> **Passage shown**
:::

The new competition hasn’t cut into Hayes’s revenues, but he sees the papers’ current photo sales as the “tip of the iceberg.” “It just doesn’t seem proper to me,” he said. He paused. “It doesn’t seem improper. I guess if I was a newspaper I’d want to sell my pictures too. But then you’d have to respect the fact that the organization that’s sponsoring this event has hired somebody to do that.”
But the papers don’t respect that fact. “I don’t think I’ve seen a single issue that has inflamed the passions of my members more than this one has,” says David Bennett, executive director of the Illinois Press Association. “Most see it as an example of a quasi-government agency trying to tell them how to run their product. This is unbelievable. Government can’t do this! That’s blatantly unconstitutional. There’s no backing down from this one now. The toothpaste is out of the tube.”
Last Saturday the state cheerleading championships were held in Bloomington. The Pantagraph carried two stories Sunday morning: one about the competition and the other about its photographer, Carlos Miranda. After refusing to sign an agreement forbidding him to sell reprints, he’d been forced to buy his own ticket and sit in the stands. Miranda took some pretty good pictures from there; they were up on the Pantagraph Web site Sunday, selling at $19.99 for an eight-by-ten.
The weekend before, the IHSA had staged the boys’ bowling championship in O’Fallon. Brian Hurley, the chief action photographer on Hayes’s staff, was there for VIP. He says nobody showed up to take pictures for the press. The chess finals are this weekend in Peoria. He’s not expecting the press at that event either. Girls’ bowling is this weekend in Rockford, and the debate and drama interpretation finals are coming up next month in Springfield. VIP will be at all of them, Hurley says, even though there’s no guarantee the revenues from selling pictures will even cover the costs. Being there is what VIP does for the IHSA. In return, the IHSA is now running interference for VIP at the big events where the money’s made.
Hayes tells me he simply can’t see how this is a First Amendment issue. But a free press isn’t always an attractive press, and it’s less free if it loses the freedom to cover whatever it wants any way it wants. In the name of the constitution, it guards its perquisites zealously, and I’m confident that few if any of the state’s editors would allow their photographers to sign the sort of agreement Miranda just refused to sign. By demanding such agreements, the IHSA is “stepping on some rather sacred toes,” in the view of Joseph Lyons, sponsor of the bill just introduced in the Illinois House. If the day comes when VIP pulls out and the IHSA has nobody to take pictures of the debates and chess matches, Lyons won’t feel sorry for it. “I don’t know too many high schools that don’t have photography clubs and stuff like that,” he says. “Badda bing, badda boom, you’re taking your own photos. I’m not buying those violets right now.”

:::

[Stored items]
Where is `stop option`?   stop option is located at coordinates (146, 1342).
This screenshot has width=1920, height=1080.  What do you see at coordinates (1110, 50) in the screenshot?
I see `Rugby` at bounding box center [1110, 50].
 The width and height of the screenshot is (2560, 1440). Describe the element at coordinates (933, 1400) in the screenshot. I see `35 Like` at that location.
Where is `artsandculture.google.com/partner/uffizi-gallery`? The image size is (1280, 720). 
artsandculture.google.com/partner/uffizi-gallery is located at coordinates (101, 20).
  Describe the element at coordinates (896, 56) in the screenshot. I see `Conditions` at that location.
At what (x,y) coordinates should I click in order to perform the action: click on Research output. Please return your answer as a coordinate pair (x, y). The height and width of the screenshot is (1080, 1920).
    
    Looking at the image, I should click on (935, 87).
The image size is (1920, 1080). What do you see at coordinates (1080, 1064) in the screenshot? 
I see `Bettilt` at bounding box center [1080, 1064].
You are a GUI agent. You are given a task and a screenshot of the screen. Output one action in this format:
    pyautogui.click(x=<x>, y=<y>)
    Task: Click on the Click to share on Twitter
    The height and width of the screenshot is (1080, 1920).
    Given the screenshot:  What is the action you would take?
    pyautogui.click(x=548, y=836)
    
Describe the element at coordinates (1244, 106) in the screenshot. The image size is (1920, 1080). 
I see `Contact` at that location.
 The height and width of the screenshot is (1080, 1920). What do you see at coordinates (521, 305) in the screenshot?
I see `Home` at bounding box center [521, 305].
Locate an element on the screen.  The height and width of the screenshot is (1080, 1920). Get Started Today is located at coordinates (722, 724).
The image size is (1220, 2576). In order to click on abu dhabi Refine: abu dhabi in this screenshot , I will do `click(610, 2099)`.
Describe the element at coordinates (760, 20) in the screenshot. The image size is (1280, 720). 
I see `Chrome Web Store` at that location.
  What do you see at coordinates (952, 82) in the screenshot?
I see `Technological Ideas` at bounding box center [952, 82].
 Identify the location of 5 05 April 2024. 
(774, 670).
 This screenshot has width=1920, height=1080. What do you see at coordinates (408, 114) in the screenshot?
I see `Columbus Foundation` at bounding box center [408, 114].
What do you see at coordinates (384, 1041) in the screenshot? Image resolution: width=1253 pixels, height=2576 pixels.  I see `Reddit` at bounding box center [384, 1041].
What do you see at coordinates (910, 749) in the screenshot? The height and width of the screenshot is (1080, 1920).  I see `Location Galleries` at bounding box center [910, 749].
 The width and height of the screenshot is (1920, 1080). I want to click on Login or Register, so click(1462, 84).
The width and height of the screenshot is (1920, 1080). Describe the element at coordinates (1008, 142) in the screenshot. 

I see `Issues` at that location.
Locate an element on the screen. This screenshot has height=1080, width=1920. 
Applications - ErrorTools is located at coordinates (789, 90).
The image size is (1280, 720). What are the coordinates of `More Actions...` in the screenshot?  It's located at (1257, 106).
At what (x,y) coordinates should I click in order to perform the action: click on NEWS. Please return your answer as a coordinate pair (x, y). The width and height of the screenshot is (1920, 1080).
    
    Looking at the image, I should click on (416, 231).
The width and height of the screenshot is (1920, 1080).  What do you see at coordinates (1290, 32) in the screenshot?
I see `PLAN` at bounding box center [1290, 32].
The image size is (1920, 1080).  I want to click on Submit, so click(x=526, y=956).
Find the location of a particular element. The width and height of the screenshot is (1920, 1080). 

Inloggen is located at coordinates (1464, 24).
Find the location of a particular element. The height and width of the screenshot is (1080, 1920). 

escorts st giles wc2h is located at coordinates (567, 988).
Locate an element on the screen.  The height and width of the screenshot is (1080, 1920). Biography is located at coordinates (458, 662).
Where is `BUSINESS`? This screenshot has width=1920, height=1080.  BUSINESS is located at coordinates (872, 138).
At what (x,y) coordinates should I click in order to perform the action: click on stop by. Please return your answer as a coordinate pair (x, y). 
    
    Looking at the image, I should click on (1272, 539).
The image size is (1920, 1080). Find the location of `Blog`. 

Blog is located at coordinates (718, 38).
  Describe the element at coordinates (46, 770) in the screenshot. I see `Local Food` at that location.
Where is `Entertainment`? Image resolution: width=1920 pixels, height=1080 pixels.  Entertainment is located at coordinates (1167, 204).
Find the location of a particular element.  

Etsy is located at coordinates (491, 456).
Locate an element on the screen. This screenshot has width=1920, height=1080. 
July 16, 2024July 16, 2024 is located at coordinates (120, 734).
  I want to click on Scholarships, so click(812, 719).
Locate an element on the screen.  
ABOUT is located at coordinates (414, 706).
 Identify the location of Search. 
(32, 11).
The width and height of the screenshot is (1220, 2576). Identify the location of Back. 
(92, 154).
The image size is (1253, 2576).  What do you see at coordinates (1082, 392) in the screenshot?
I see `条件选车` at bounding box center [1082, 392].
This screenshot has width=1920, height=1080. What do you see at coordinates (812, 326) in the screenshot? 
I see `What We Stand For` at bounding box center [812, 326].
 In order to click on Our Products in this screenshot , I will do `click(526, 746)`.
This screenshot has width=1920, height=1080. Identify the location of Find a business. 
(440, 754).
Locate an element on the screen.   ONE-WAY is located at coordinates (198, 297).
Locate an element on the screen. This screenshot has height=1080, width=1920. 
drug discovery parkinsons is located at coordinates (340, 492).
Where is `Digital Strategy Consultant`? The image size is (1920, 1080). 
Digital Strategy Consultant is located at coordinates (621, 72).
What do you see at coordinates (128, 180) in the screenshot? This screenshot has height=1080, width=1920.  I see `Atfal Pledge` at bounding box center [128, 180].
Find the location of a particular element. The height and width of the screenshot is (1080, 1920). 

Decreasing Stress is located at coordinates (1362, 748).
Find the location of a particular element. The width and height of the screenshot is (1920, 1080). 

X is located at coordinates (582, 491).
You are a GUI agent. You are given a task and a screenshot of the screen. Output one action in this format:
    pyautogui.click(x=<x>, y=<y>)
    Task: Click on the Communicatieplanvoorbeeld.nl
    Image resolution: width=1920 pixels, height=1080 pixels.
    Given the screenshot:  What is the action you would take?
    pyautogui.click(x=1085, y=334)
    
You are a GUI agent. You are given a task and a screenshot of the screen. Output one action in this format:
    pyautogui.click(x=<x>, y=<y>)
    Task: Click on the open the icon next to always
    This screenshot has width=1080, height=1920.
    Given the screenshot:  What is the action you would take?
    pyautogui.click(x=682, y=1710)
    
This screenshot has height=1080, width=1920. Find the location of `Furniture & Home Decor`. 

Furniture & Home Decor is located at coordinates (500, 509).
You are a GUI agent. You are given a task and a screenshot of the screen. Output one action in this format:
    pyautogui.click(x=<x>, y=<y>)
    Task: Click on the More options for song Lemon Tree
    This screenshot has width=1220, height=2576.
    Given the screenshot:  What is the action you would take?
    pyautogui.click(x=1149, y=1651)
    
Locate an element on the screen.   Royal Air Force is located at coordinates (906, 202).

:::

> **Problem set**
A. In the passage on tournament photo sales, why did Carlos Miranda have to buy his own ticket and sit in the stands at the cheerleading championships?
B. Please rewrite the paragraph in the passage on tournament photo sales that begins "The weekend before" as a short bulleted list, keeping its main facts.

> **The replies**
A. He had refused to sign an agreement forbidding him to sell reprints, so he was forced to buy his own ticket and take pictures from the stands.

B.
- The weekend before, the IHSA held the boys' bowling championship in O'Fallon, where Brian Hurley, Hayes's chief action photographer, worked for VIP.
- Hurley says no press photographers showed up, and he doesn't expect any at this weekend's chess finals in Peoria.
- Girls' bowling is this weekend in Rockford, and the debate and drama interpretation finals are next month in Springfield.
- Hurley says VIP will cover all of them, even with no guarantee that picture sales will cover costs.
- Being there is what VIP does for the IHSA. In return, the IHSA now runs interference for VIP at the big events where the money is made.